All that should appear is the run of lines from the one containing "Click the scissors and ruler icon" through the end of the records, each repeated exactly.

Information shown:
****************
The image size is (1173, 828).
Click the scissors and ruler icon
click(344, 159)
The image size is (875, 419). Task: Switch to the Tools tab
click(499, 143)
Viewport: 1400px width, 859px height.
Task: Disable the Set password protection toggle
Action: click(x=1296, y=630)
****************
Exercise output:
Click the scissors and ruler icon
click(344, 159)
The image size is (875, 419). Task: Switch to the Tools tab
click(499, 143)
Viewport: 1400px width, 859px height.
Task: Disable the Set password protection toggle
Action: click(x=1296, y=630)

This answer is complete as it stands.